Record excerpts.
============================================================
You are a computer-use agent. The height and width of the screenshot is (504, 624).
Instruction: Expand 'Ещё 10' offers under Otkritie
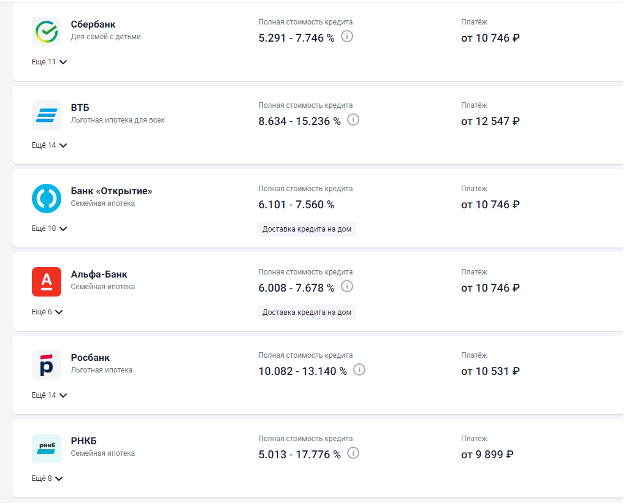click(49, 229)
============================================================
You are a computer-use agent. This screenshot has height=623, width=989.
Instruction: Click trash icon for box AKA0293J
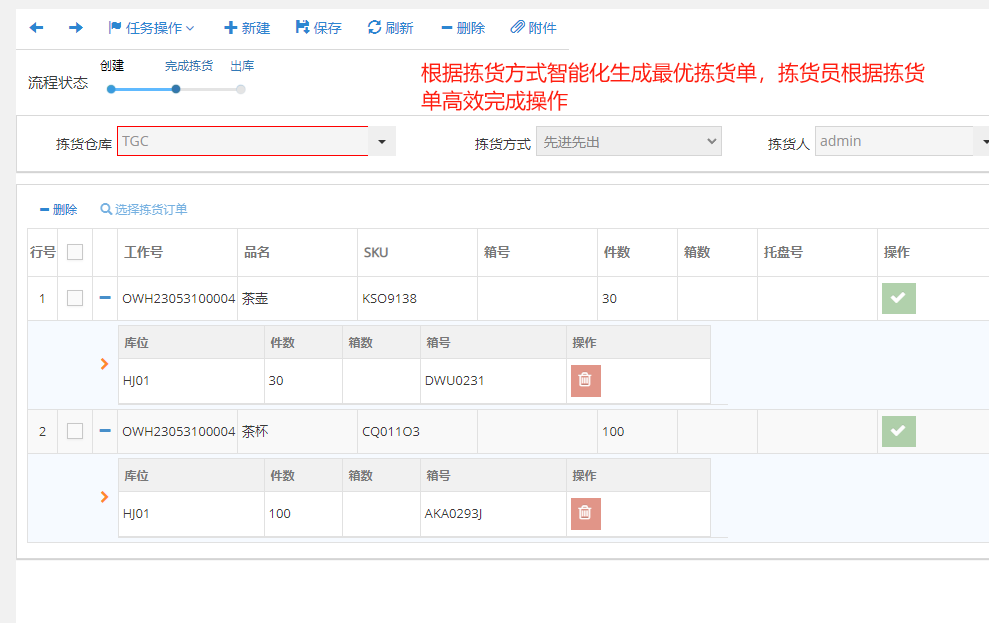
============================================================
Problem statement.
Put the items running from the line containing "You are a computer-use agent. The" down to the line containing "click(49, 229)" into a two-column CSV with the columns instruction and action. Each item gets one row, with its text and its answer each in a single quoted field and line breaks replaced by spaces, and the pictures left out.

Task output.
instruction,action
"You are a computer-use agent. The height and width of the screenshot is (504, 624). Instruction: Expand 'Ещё 10' offers under Otkritie","click(49, 229)"